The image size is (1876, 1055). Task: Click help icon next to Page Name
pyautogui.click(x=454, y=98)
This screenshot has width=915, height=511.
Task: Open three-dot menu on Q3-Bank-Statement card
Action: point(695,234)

Problem: Arrange every line of the items above as a numbered list, leaving out any blank lines.

Solution:
1. The image size is (1876, 1055). Task: Click help icon next to Page Name
2. pyautogui.click(x=454, y=98)
3. This screenshot has width=915, height=511.
4. Task: Open three-dot menu on Q3-Bank-Statement card
5. Action: point(695,234)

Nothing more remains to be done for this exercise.